Sunday, September 21, 2008

NRDC: Russian Fast Reactor Program "A Failure"

From the ongoing BAS roundtable "Managing the Global Growth of Nuclear Energy":
As has been noted by Frank von Hippel, co-director of Princeton University's Program on Science and Global Security, the GNEP vision of burning the long-lived actinides, requires for every 100 thermal reactors of the type used throughout the United States today, some 40-75 new fast reactors of similar capacity. The commercial use of large numbers of fast reactors for actinide burning is unlikely to occur because--to borrow observations made by U.S. Navy Admiral Hyman Rickover more than 50 years ago--fast reactors have proven to be “expensive to build, complex to operate, susceptible to prolong shutdown as a result of even minor malfunctions, and difficult and time-consuming to repair.” The development of fast reactors to breed plutonium failed in the United States, the United Kingdom, France, Germany, Italy, and Japan. I would argue it failed in the Soviet Union despite the fact that the Soviets operated two commercial-size fast breeder plants, BN-350 (now shut down in Kazakhstan) and BN-600 (still operational in Russia), because the Soviet Union and Russia never successfully closed the fuel cycle and thus never operated these plants using MOX (mixed-uranium and plutonium oxide) fuel.
That's from Thomas B. Cochran of the NRDC. Clearly, someone forgot to tell the Russians, given what Premier Putin said back in July:
But it is necessary to migrate to new technologies: to introduce a closed fuel cycle, to construct a commercial fast reactor.
Meanwhile, construction of the BN-800 is continuing apace. Never mind as well that MOX fuel assemblies made with recovered plutonium have been tested in the BN-600. Even though I agree with Cochran that the GNEP plan to build dozens of commercial fast reactors is a non-starter, the fact of the matter is that the Russians' fast reactor efforts show that these plants can be operated on a commercial basis, and constructed affordably enough that, given a very significant increase in uranium prices, they could be competitive with conventional LWR designs.
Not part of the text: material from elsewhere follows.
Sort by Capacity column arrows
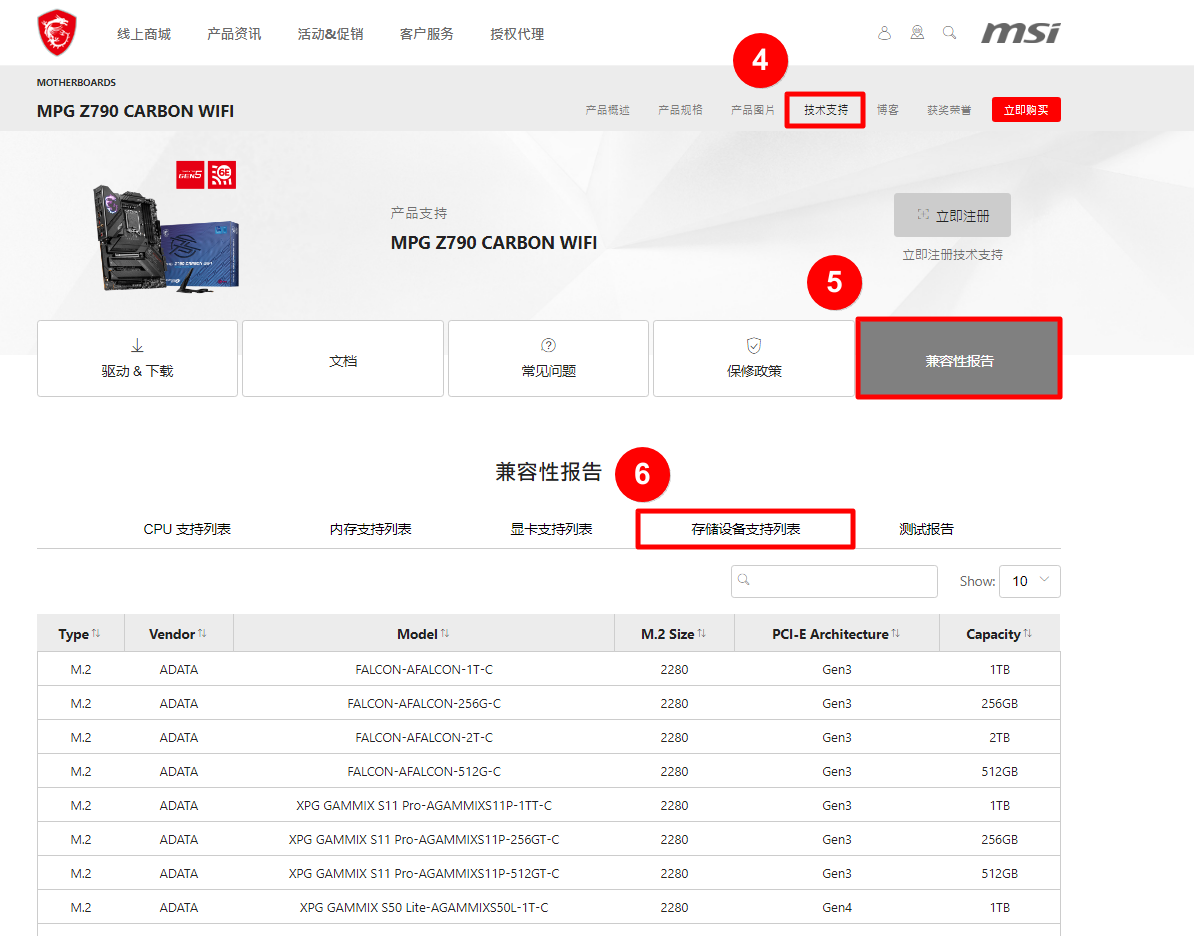The height and width of the screenshot is (936, 1194). tap(1027, 634)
The Internal Layout of the BN-800 Reactor Scheduled for Completion in 2012.

The real question is whether the BN-series reactors are safe enough. Even though Rosenergoatom claims that the BN-800 incorporates features that avoid the problem of a positive void coefficient and possible recriticality in case of a meltdown, I haven't been able to locate technical information detailed enough to evaluate these claims. The Russians are also developing the BREST series reactors, which are lead-cooled fast reactors intended to incorporate passive safety features like the IFR concept. Unlike the BN-800, however, these are clearly a long way from fruition. In any case, however, the Russians seem to be betting the future on these fast reactors--wise or not.


Pluto Boy said...

Lets get our terminology straight. Use of the term "closed fuel cycle" is at best a faulty term to describe use of reprocessing and fast reactors. Give the vast amounts of liquid reprocessing waste, discharge of radioactive gases to the atmosphere, resulting low- and medium-level waste, huge stockpiles of contaminated reprocessed uranium which are essentially unused, and lack of reprocessing of spent plutonium (MOX) fuel (even if the separated Pu is used in the first place), there is certainly nothing closed about this. Rather, there are many, many open pathways of radioactive contamination and discharge. Those who call it a "closed" fuel cycle are perhaps also likely to avoid use of the word "reprocessing" and instead call it "recycling," which is being demonstrated that it is certainly not. In any event, if fiscal conservatives recover from the blows of Bush's big-spending government, the reprocessing (open fuel cycle) push will come to a screeching halt.

Sovietologist said...

I am not an advocate of using fast reactors and aqueous reprocessing as a long-term solution to the problem of nuclear waste. The Russians are working on more advanced versions of aqueous reprocessing that are supposed to significantly reduce the environmental externalities. At the same time, the actual conditions at the Mayak reprocessing plant are pretty horrendous. Pyroprocessing or molten-salt reprocessing, in my view, are better options, but neither of these technologies has been developed to commercial maturity. In the meantime, I'm an advocate for constructing a secure interim dry cask storage facility at one of the weapons reservations. This will allow us to keep our options open, exploring various options and finding better technological solutions than current PUREX technology. Failing all that, we could construct an permanent geological disposal, but I'm hopeful that within my lifetime we'll develop molten-salt reactors that will allow us to burn up the existing spent fuel inventory without the pitfalls associated with the old LMFBR/PUREX concept.